**About this exercise**
Pictures within the data are to be left out; everything else must be reproduced exactly.

[[ Extracted entries open ]]

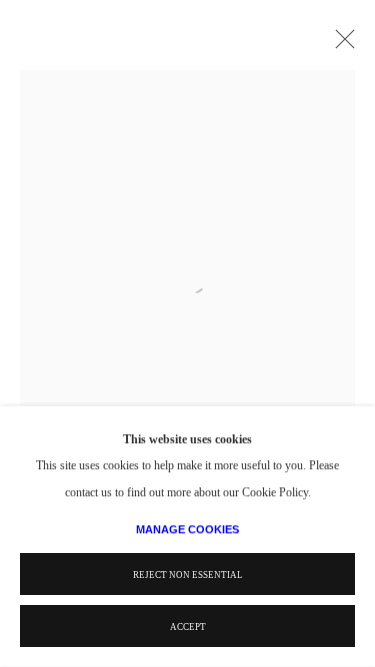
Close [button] (340, 45)
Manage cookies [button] (187, 529)
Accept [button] (188, 627)
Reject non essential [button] (188, 575)
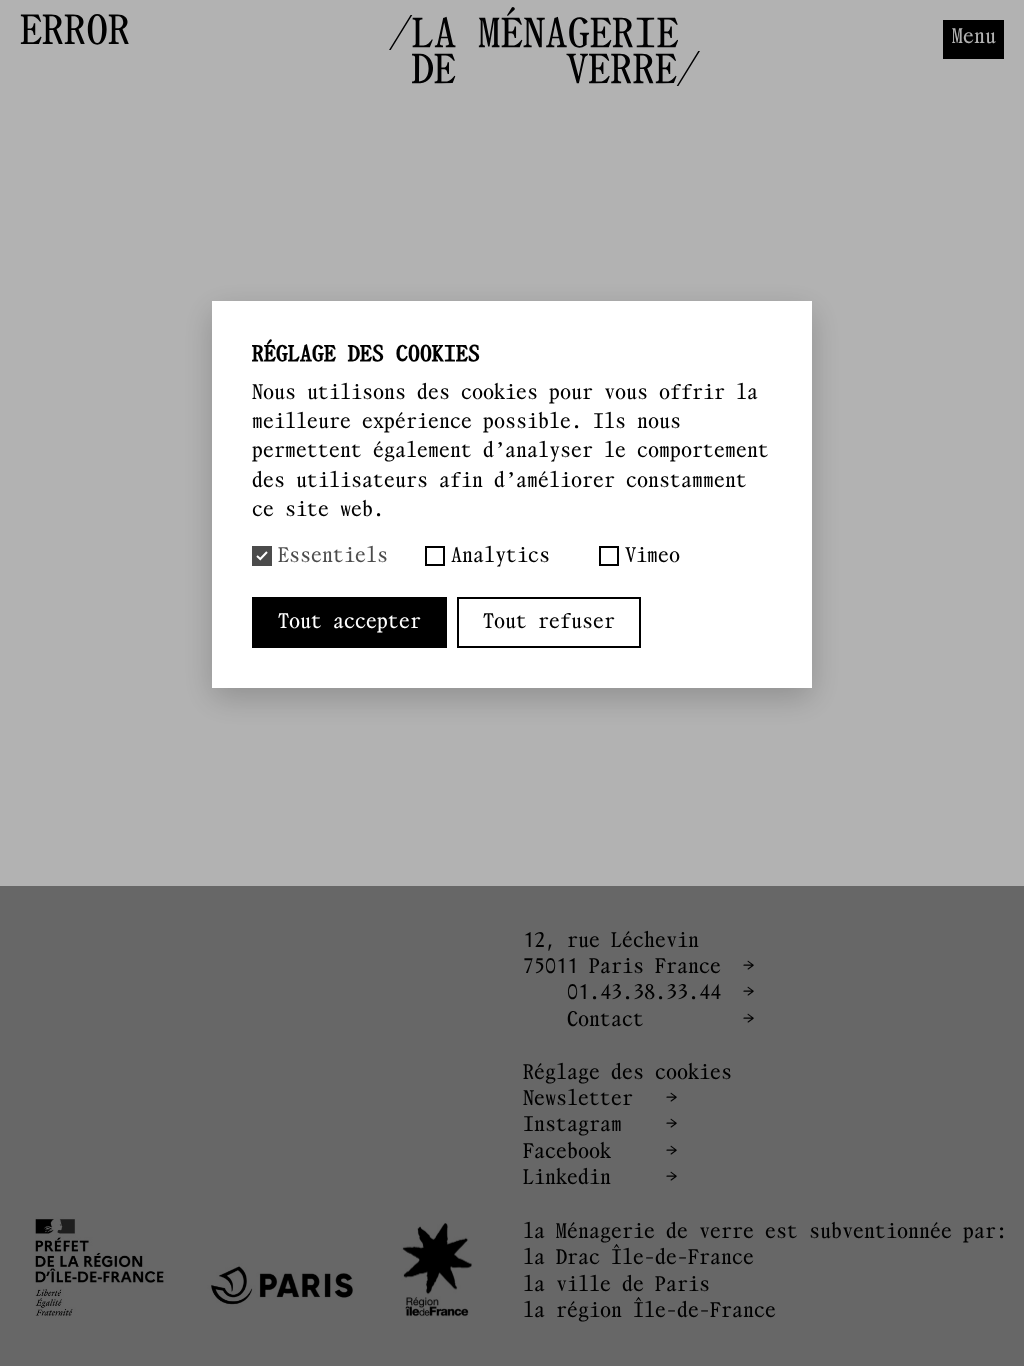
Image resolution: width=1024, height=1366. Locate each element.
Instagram (572, 1125)
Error (322, 33)
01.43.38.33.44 (644, 993)
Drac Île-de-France (655, 1258)
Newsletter (578, 1099)
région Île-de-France (666, 1311)
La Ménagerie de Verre (135, 33)
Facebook (567, 1152)
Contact (605, 1020)
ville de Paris (633, 1285)
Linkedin (567, 1178)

[[ Extracted entries closed ]]

**Answer for the task**
Close [button] (340, 45)
Manage cookies [button] (187, 529)
Accept [button] (188, 627)
Reject non essential [button] (188, 575)
Image resolution: width=1024, height=1366. Locate each element.
Instagram (572, 1125)
Error (322, 33)
01.43.38.33.44 (644, 993)
Drac Île-de-France (655, 1258)
Newsletter (578, 1099)
région Île-de-France (666, 1311)
La Ménagerie de Verre (135, 33)
Facebook (567, 1152)
Contact (605, 1020)
ville de Paris (633, 1285)
Linkedin (567, 1178)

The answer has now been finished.